Lütfen bu sayfadaki ve Kayıt ve Katılım Koşulları sayfasındaki bilgileri dikkatlice inceleyin. Kursu ve koşulları uygun bulup katılmaya karar verirseniz, ön kayıt için, katılmak istediğiniz sınıf, ad-soyad ve tel numaranızı iletisim@geoaktif.com adresine göndermeniz yeterlidir. Sonrası için sizi yönlendireceğiz.
Süre: Kürtçe Dil ve Kültür Kursumuz haftada bir defa, üç saat süreyle yapılmaktadır. İlk birkaç derste alfabe ve imla üzerinde yoğunlaştıktan sonra, normal ders döngüsüne geçilmektedir. Kurs süresi haftada 1 defa 3 saatlik ders üzerinden toplamda 108 saat, 36 ders, 9 ay olacaktır.

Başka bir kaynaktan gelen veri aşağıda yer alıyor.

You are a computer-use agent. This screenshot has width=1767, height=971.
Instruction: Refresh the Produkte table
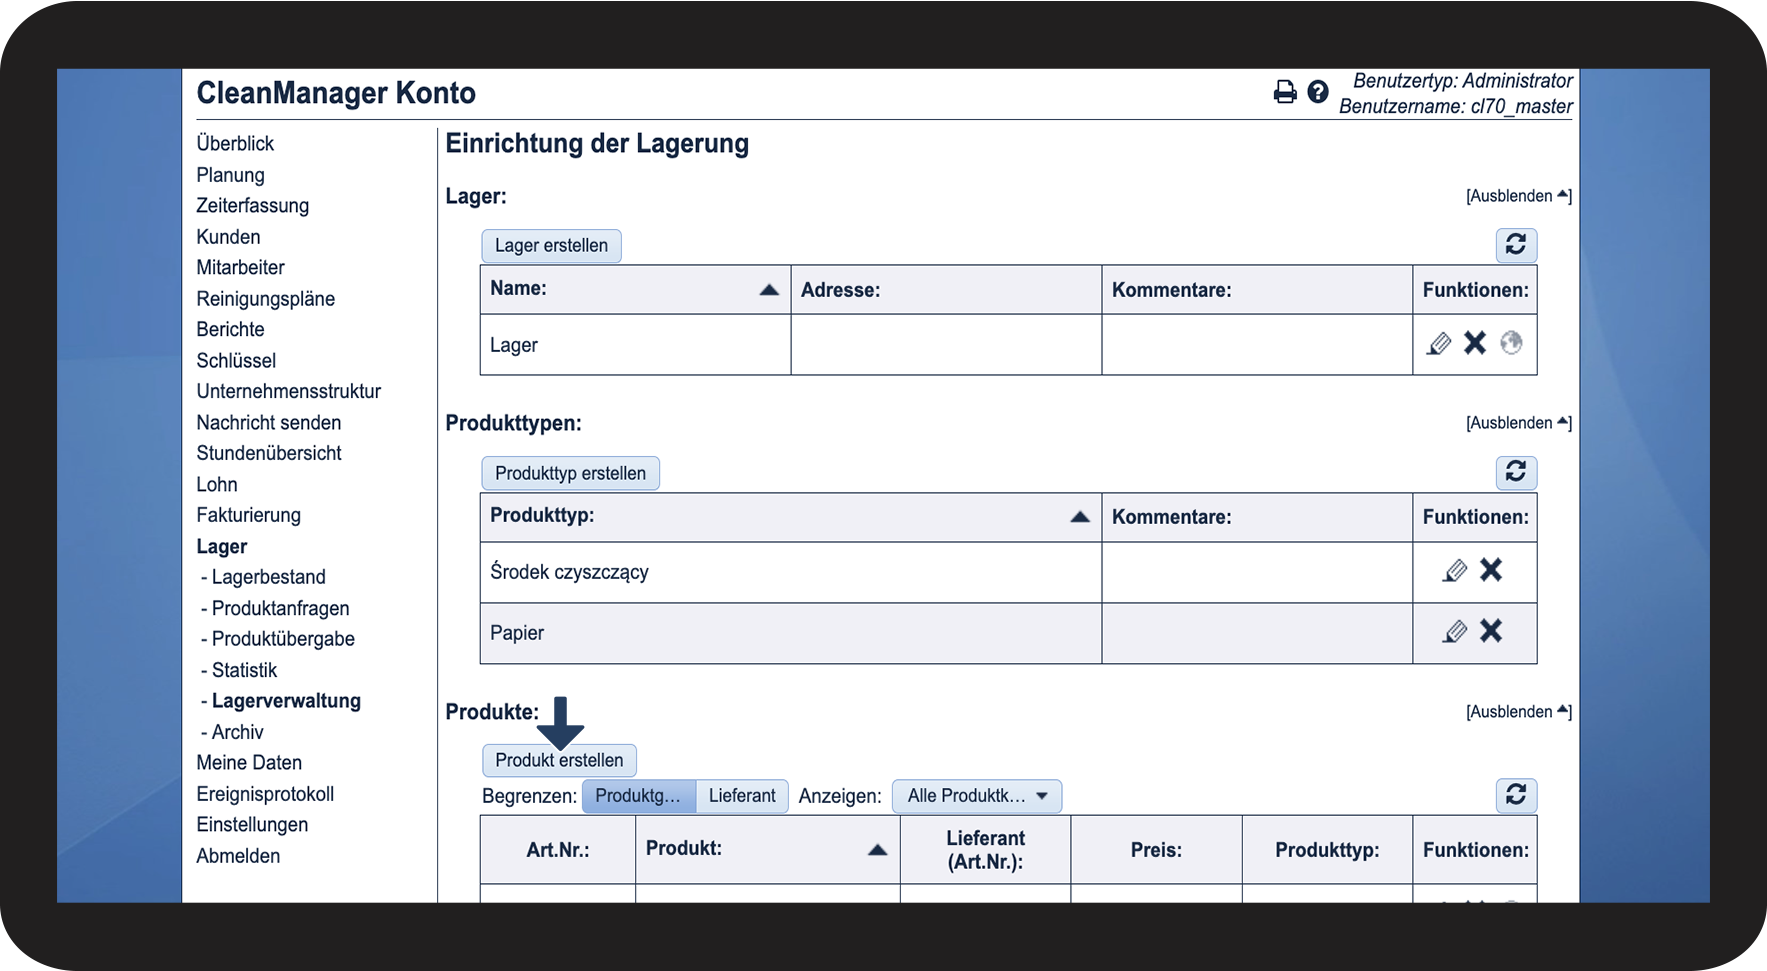coord(1516,795)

Hedef: Kürtçe kursumuzda öğrencinin Kürtçe okuma, yazma, dinleme, anlama ve konuşma alanlarında yetkin hale gelmesi hedeflenmektedir. Kurs sonunda ulaşılabilecek seviye her bir öğrencinin bireysel çabasına göre değişmekle beraber, 108 saatlik eğitim süresini ortalama bir performansla tamamlayacak bir öğrenci; alfabe, imla, temel okuma-yazma bilgisi, dilin belli başlı gramatik yapısını önemli ölçüde öğrenmiş olacak, ciddi bir sözcük kadrosuna sahip olacak, günlük-sosyal dilde kendisini ifade edebilecek, Kürtçe görsel ve işitsel medyayı takip edip içeriğini yine konu düzeyinde anlayabilecektir. Ayrıca Kürt tarihi, kültürü, sosyal yapısı hakkında belli bir bilgi birikimine de ulaşacaktır.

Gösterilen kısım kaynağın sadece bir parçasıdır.